▶ _Work item_:
Only the lines from the start of the entries through the line with "Click the add filter" are wanted; please output them exactly.

──────

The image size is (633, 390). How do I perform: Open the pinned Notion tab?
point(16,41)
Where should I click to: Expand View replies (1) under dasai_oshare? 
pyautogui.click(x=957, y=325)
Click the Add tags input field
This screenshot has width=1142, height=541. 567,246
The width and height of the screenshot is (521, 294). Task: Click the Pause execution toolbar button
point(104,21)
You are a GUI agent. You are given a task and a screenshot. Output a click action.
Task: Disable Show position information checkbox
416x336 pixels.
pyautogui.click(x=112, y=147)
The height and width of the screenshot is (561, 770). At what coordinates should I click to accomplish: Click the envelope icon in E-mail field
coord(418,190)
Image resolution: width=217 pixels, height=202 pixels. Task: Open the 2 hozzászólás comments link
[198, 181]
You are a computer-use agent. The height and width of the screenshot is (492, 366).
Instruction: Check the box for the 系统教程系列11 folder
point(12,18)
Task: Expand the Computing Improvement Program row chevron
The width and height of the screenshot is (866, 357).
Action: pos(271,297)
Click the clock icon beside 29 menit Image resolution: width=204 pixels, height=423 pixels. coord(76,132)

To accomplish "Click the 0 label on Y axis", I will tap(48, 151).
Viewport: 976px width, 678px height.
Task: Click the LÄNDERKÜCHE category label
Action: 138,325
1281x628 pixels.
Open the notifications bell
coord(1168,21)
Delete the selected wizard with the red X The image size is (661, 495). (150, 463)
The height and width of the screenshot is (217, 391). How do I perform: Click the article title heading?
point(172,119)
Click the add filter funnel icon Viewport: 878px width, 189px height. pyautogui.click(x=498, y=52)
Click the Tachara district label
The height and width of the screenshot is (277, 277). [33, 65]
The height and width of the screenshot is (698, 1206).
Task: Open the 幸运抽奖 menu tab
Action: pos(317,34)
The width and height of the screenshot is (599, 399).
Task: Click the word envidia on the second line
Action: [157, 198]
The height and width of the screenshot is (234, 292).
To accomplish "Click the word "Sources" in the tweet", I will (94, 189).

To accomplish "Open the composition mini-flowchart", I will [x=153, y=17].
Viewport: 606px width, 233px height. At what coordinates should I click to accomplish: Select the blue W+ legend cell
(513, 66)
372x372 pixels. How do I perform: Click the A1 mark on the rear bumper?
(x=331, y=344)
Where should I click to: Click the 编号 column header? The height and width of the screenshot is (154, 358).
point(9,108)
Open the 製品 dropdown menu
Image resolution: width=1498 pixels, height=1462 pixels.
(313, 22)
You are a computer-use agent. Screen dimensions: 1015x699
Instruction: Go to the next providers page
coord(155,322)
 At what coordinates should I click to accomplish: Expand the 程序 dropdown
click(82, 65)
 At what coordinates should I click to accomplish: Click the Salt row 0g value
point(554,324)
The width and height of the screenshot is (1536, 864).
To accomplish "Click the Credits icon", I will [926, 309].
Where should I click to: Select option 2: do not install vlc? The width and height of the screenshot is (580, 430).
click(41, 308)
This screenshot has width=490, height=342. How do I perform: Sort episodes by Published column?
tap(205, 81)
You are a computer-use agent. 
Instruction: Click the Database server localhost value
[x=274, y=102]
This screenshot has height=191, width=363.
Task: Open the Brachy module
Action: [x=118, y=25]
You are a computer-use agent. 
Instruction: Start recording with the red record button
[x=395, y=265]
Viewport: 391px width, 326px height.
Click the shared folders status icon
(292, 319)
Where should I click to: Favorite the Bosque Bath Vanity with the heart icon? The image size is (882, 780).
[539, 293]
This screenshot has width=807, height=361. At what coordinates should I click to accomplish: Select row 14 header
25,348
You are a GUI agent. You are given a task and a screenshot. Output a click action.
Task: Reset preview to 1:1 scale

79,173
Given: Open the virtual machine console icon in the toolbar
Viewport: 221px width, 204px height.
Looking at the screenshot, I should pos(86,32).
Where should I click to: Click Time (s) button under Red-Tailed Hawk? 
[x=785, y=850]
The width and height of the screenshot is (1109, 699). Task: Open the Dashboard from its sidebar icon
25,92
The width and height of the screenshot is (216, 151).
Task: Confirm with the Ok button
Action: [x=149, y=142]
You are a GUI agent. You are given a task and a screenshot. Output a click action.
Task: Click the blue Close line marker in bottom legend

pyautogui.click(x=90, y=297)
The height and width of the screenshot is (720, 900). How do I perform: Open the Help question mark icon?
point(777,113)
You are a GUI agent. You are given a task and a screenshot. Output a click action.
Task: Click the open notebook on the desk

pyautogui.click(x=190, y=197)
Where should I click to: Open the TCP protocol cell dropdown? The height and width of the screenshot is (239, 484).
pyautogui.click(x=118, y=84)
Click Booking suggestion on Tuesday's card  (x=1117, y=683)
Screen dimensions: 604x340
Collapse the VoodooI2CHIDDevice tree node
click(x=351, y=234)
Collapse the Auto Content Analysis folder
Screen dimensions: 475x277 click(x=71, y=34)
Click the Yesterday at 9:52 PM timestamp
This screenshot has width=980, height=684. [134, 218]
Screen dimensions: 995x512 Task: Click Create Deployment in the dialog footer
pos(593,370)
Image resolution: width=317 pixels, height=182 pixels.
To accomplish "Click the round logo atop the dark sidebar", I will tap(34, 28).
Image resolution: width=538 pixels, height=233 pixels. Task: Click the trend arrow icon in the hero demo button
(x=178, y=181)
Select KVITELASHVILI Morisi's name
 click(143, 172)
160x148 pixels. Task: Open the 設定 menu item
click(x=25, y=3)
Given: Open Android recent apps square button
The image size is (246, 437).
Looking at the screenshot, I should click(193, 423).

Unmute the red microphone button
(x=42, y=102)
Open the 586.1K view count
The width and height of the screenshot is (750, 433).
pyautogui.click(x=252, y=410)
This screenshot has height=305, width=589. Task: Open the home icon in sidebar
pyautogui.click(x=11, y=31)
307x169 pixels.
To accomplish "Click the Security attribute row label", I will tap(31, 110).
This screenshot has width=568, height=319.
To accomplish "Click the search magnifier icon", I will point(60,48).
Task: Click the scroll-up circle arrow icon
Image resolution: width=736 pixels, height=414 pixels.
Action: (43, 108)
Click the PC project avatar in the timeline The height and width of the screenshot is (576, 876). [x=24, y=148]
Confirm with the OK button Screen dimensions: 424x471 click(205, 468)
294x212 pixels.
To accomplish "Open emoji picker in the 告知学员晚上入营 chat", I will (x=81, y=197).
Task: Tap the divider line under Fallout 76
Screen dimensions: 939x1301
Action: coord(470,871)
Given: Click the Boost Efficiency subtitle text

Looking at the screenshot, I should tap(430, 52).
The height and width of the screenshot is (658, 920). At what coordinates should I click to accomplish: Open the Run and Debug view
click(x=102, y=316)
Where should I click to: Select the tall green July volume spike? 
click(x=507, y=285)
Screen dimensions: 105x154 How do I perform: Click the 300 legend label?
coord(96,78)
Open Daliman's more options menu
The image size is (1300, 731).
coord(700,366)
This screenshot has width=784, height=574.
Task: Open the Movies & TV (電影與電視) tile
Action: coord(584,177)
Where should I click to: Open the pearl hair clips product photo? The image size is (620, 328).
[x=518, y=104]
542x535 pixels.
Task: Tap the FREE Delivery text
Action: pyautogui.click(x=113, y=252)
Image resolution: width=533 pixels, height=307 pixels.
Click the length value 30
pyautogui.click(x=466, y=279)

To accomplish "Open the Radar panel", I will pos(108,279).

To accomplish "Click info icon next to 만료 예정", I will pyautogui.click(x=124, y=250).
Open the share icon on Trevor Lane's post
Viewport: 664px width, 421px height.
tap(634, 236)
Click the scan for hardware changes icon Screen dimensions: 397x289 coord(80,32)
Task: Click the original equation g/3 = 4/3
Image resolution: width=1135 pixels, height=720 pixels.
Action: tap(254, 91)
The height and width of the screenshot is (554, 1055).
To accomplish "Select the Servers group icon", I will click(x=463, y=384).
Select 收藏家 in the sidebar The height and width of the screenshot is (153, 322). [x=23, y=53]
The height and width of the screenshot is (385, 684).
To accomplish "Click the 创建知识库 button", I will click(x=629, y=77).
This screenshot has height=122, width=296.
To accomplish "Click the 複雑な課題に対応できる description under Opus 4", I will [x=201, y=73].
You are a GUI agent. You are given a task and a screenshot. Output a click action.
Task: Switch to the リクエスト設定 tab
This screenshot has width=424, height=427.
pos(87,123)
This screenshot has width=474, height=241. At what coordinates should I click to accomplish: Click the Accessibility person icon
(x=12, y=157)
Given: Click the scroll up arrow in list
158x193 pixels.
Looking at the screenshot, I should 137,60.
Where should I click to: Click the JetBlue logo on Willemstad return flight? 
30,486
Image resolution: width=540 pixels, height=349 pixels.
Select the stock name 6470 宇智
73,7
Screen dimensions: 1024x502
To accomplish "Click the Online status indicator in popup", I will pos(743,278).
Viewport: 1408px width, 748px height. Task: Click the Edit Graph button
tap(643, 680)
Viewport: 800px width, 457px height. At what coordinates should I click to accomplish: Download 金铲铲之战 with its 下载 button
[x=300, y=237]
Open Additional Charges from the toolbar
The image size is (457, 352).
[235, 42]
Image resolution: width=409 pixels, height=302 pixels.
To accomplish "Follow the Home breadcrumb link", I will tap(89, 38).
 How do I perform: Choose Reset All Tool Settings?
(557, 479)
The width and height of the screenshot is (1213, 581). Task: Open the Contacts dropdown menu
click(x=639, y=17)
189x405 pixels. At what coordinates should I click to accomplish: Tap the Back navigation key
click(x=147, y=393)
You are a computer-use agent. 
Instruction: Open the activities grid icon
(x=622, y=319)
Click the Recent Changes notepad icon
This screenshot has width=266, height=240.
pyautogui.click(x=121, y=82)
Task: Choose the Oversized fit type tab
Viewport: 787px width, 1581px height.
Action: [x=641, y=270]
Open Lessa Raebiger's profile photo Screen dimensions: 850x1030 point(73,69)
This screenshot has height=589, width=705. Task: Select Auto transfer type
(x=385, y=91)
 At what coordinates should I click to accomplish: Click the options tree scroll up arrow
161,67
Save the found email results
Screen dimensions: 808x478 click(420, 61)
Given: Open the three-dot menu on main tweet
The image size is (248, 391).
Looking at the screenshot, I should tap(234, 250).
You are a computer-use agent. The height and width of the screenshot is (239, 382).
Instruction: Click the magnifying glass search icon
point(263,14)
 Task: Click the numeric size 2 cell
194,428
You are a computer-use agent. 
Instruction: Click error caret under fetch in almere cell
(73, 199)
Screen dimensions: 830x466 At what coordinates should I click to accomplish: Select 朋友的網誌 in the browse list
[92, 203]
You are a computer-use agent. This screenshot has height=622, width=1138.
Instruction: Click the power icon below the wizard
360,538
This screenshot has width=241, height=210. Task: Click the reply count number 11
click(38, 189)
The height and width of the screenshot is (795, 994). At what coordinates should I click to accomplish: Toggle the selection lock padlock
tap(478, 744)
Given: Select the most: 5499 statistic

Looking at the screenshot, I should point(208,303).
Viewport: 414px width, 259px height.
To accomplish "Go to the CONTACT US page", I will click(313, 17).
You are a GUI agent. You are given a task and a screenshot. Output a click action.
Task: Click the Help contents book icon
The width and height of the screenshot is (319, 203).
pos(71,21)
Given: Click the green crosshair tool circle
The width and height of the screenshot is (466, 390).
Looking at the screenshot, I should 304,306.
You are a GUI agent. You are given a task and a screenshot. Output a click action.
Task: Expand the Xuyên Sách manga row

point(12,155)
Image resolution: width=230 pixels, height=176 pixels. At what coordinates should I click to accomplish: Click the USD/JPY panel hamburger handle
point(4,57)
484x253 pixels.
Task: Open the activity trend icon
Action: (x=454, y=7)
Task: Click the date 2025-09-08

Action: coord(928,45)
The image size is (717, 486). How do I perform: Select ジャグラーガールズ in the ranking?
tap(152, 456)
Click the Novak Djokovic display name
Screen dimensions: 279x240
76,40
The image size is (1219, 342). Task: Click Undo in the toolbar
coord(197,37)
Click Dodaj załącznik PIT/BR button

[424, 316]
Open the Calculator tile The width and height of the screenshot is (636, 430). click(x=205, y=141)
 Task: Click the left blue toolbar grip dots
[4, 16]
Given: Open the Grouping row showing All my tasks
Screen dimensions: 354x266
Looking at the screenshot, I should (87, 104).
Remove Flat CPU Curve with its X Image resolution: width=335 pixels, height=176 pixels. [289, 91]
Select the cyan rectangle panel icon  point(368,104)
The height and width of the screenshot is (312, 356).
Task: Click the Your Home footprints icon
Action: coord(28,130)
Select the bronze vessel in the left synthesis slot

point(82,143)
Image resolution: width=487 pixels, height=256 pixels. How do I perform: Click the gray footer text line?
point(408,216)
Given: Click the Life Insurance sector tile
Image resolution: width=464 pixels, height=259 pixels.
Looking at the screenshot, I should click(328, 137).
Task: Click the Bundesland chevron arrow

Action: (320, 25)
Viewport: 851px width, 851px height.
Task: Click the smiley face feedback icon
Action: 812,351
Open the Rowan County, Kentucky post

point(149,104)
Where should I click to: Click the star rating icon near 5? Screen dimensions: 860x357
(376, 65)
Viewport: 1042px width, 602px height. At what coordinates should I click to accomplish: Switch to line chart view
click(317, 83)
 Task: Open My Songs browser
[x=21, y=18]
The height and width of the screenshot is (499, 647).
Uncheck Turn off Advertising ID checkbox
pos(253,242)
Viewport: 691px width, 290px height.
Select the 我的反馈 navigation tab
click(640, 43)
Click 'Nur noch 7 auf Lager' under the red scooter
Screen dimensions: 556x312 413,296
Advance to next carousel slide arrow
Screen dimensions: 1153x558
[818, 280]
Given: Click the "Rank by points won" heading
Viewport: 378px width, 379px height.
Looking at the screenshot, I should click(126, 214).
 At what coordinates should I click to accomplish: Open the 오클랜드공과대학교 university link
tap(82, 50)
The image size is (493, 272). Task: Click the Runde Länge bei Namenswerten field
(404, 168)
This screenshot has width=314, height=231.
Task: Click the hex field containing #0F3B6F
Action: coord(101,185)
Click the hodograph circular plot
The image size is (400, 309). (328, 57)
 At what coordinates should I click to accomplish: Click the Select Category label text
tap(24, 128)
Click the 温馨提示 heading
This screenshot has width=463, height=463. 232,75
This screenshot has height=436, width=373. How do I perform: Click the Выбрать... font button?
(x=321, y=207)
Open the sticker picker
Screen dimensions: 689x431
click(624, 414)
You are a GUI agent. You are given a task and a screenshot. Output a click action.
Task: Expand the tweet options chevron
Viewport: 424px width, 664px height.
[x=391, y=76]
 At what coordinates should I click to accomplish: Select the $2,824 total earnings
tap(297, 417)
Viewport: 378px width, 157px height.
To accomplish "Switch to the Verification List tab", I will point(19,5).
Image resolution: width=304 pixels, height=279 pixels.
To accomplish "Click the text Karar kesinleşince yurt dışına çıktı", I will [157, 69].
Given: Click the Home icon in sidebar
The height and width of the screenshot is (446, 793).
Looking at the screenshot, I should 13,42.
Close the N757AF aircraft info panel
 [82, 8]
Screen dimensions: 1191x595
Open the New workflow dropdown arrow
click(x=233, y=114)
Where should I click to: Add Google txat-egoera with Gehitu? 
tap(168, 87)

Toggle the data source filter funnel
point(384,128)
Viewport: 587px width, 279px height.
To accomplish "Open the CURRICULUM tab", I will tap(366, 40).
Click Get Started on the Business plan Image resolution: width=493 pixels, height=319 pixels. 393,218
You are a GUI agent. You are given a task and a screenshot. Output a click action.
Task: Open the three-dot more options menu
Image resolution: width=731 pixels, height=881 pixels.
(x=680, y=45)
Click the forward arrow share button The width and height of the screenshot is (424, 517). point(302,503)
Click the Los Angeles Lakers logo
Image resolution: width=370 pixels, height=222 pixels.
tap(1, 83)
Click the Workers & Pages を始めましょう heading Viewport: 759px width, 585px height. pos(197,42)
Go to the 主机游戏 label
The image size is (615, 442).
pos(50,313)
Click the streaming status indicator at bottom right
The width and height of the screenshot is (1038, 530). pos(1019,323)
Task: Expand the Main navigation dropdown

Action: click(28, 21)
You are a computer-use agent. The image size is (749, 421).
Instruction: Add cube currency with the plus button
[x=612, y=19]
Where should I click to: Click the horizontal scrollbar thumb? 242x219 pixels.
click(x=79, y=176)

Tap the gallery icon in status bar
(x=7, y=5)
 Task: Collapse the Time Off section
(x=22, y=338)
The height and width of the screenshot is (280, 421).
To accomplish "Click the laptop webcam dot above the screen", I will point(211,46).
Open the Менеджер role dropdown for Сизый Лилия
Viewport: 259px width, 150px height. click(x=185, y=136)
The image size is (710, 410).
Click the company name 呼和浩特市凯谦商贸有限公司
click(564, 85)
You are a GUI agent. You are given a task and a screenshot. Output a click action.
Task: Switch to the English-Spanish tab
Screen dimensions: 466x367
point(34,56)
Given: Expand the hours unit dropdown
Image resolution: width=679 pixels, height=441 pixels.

──────

▶ _Result_:
The image size is (633, 390). How do I perform: Open the pinned Notion tab?
point(16,41)
Where should I click to: Expand View replies (1) under dasai_oshare? 
pyautogui.click(x=957, y=325)
Click the Add tags input field
This screenshot has width=1142, height=541. 567,246
The width and height of the screenshot is (521, 294). Task: Click the Pause execution toolbar button
point(104,21)
You are a GUI agent. You are given a task and a screenshot. Output a click action.
Task: Disable Show position information checkbox
416x336 pixels.
pyautogui.click(x=112, y=147)
The height and width of the screenshot is (561, 770). At what coordinates should I click to accomplish: Click the envelope icon in E-mail field
coord(418,190)
Image resolution: width=217 pixels, height=202 pixels. Task: Open the 2 hozzászólás comments link
[198, 181]
You are a computer-use agent. The height and width of the screenshot is (492, 366).
Instruction: Check the box for the 系统教程系列11 folder
point(12,18)
Task: Expand the Computing Improvement Program row chevron
The width and height of the screenshot is (866, 357).
Action: pos(271,297)
Click the clock icon beside 29 menit Image resolution: width=204 pixels, height=423 pixels. coord(76,132)

To accomplish "Click the 0 label on Y axis", I will tap(48, 151).
Viewport: 976px width, 678px height.
Task: Click the LÄNDERKÜCHE category label
Action: 138,325
1281x628 pixels.
Open the notifications bell
coord(1168,21)
Delete the selected wizard with the red X The image size is (661, 495). (150, 463)
The height and width of the screenshot is (217, 391). How do I perform: Click the article title heading?
point(172,119)
Click the add filter funnel icon Viewport: 878px width, 189px height. pyautogui.click(x=498, y=52)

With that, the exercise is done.